**Set problem**
Rewrite the listing from the line with "Viewport: 1316px width, 915px" through the end, changing "Effective Layer" to "Active Layer" and keeping everything else the same. Leave the pictures out.

**Items**

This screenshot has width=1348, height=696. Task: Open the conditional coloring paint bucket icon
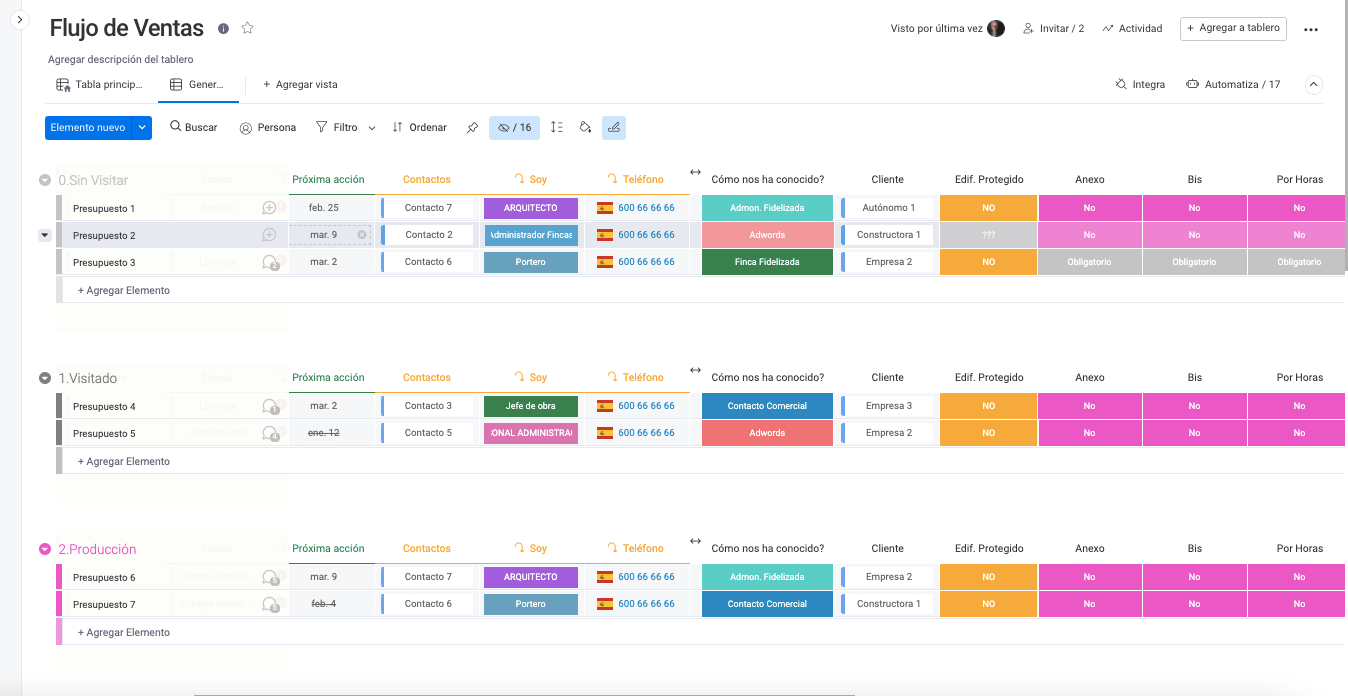point(586,128)
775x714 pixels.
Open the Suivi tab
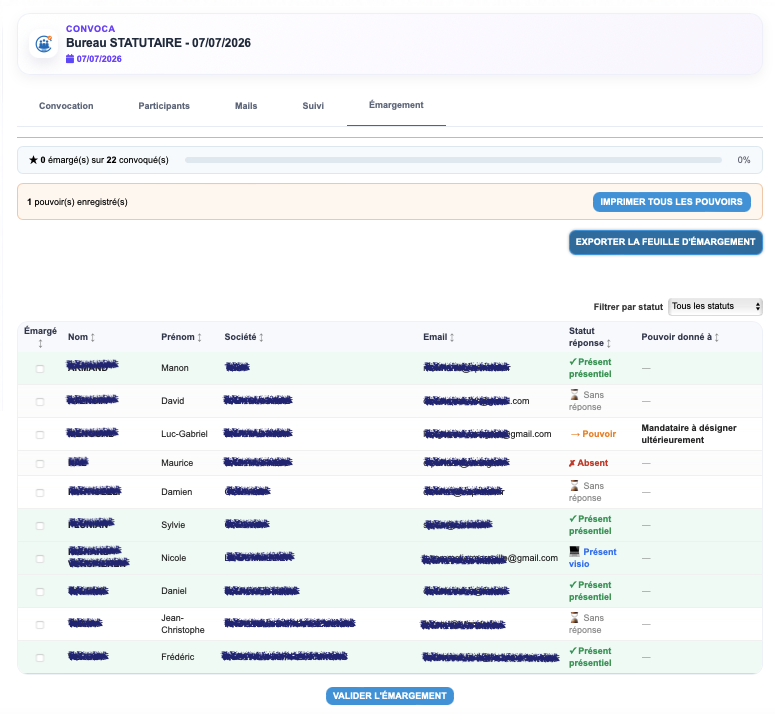(x=313, y=106)
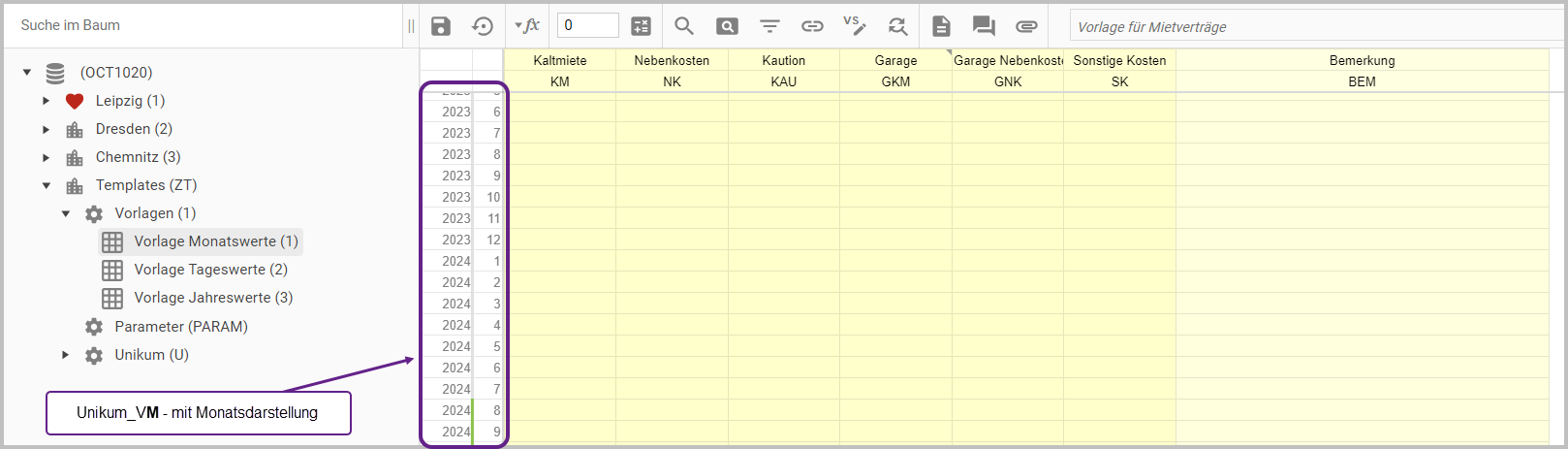The height and width of the screenshot is (449, 1568).
Task: Select Vorlage Tageswerte (2) in tree
Action: (210, 270)
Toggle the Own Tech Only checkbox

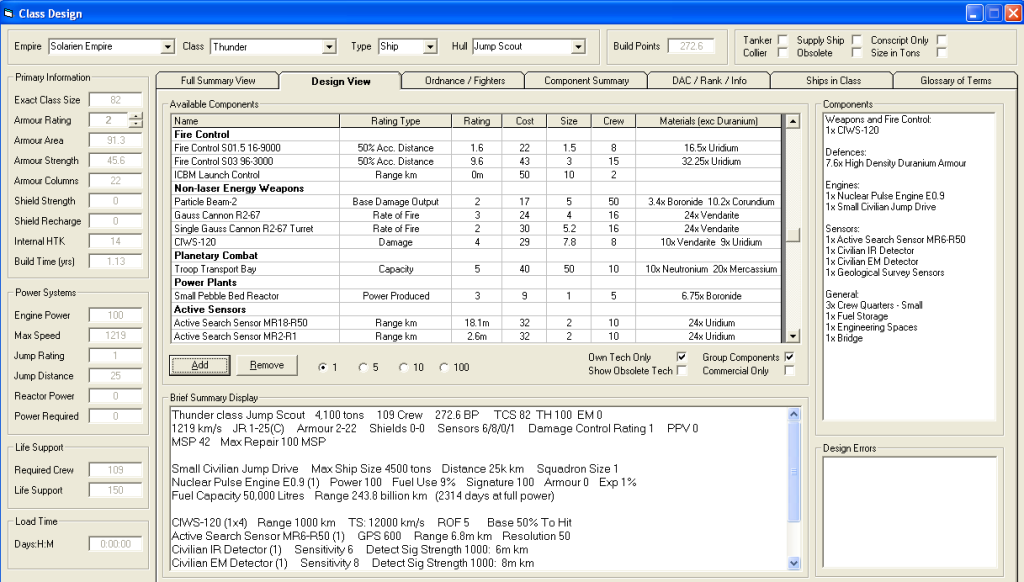682,357
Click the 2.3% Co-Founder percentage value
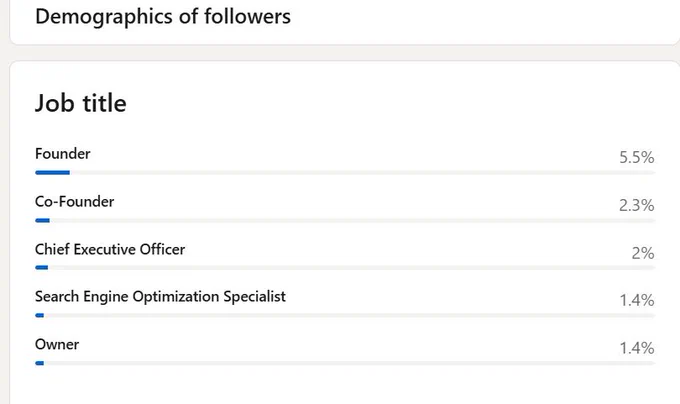The height and width of the screenshot is (404, 680). pyautogui.click(x=637, y=205)
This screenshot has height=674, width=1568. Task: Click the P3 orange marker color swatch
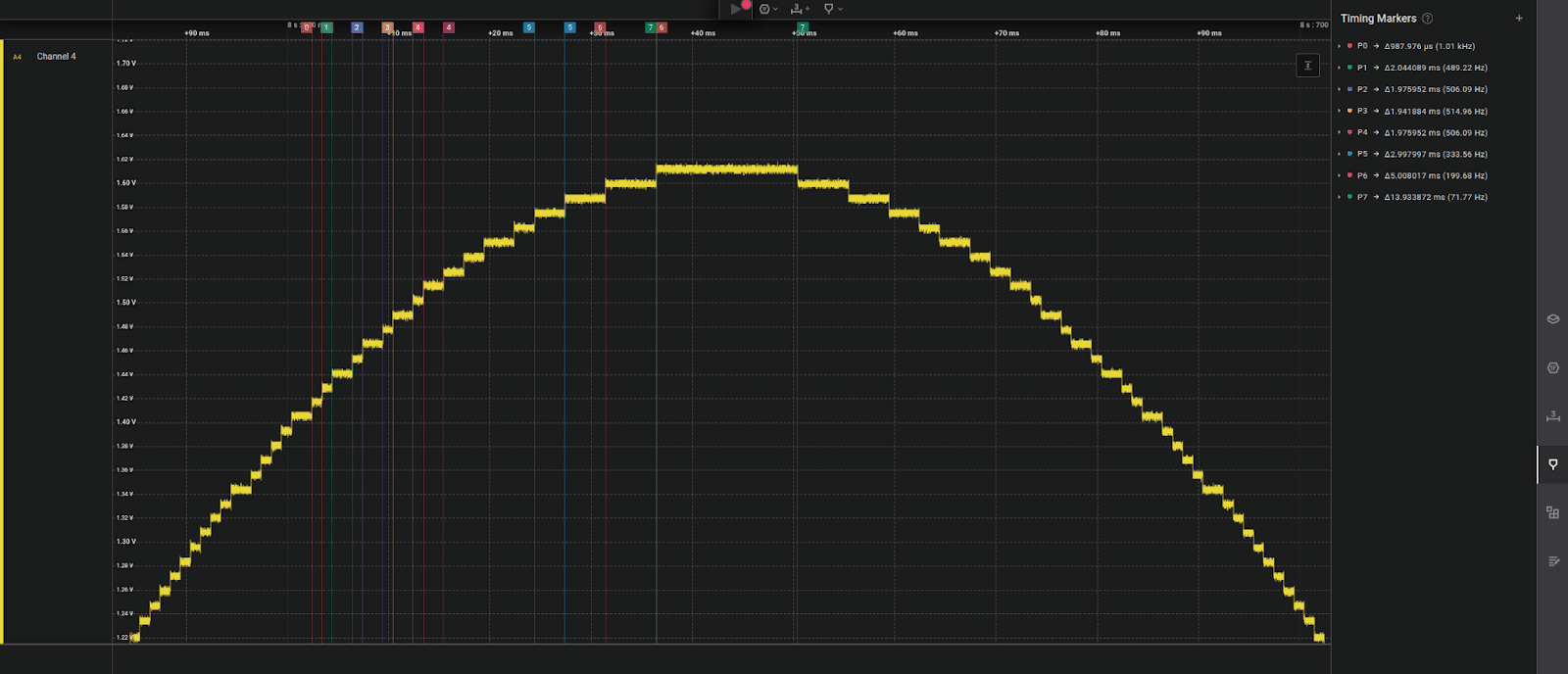point(1349,111)
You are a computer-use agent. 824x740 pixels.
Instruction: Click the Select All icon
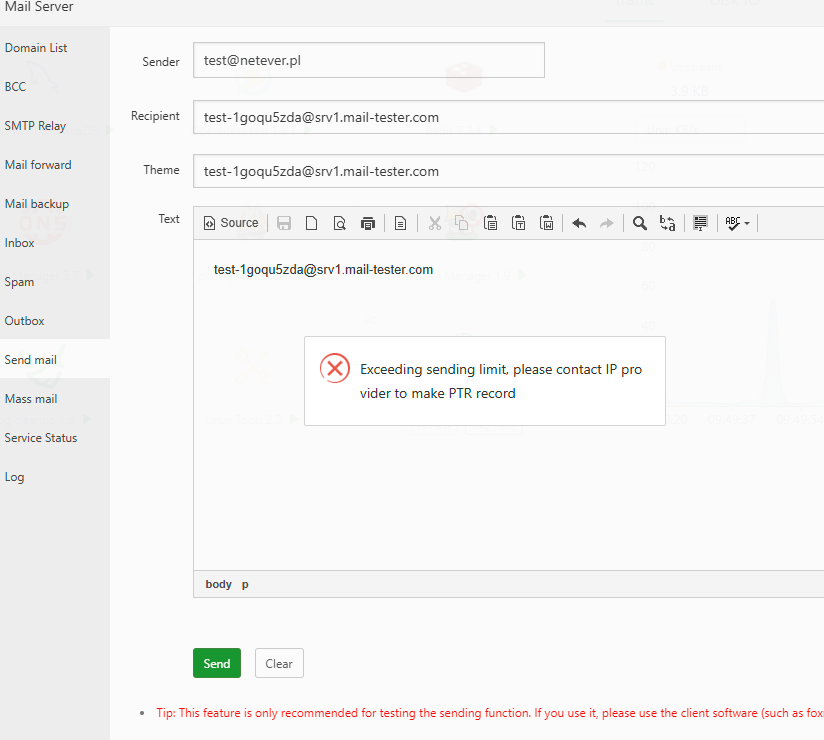(700, 223)
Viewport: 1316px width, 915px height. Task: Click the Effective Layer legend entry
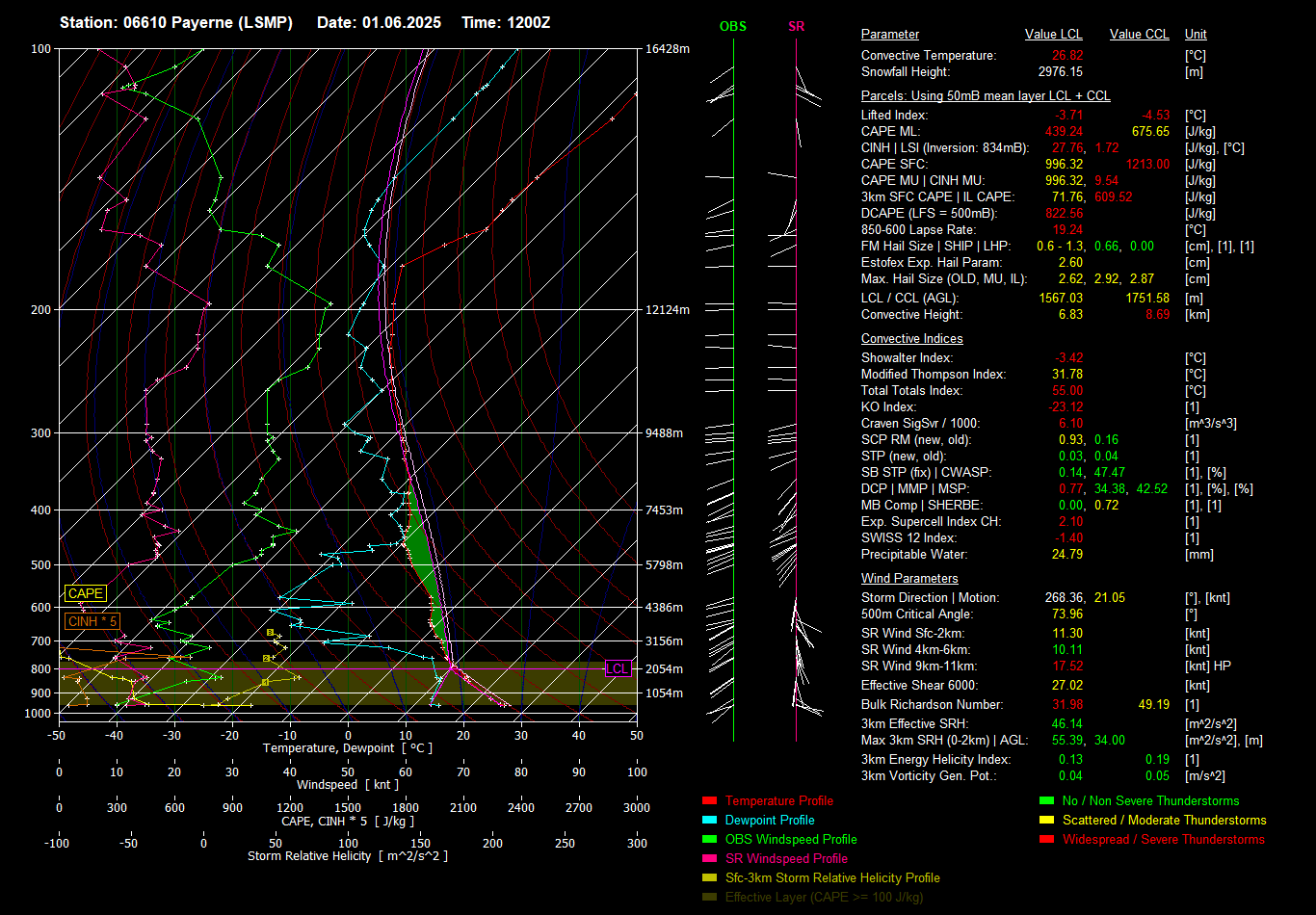[824, 897]
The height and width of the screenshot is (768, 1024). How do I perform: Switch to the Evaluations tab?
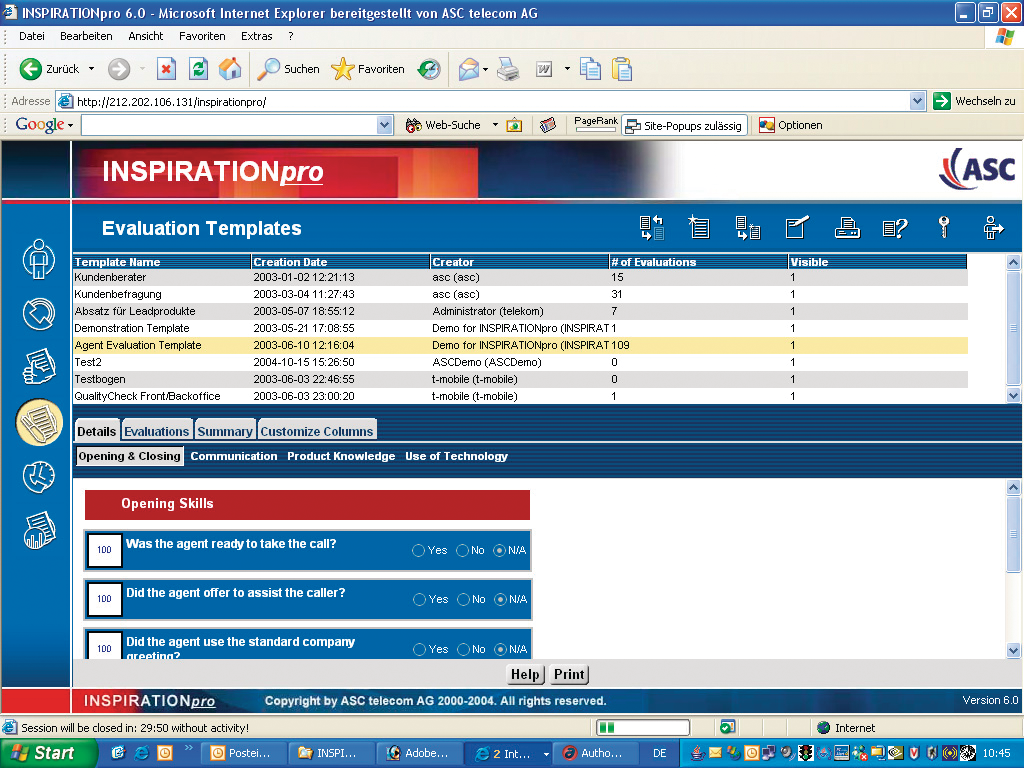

**Solution**
Viewport: 1316px width, 915px height. Task: Click the Active Layer legend entry
[824, 897]
The height and width of the screenshot is (768, 1024). How do I perform: Switch to the Evaluations tab?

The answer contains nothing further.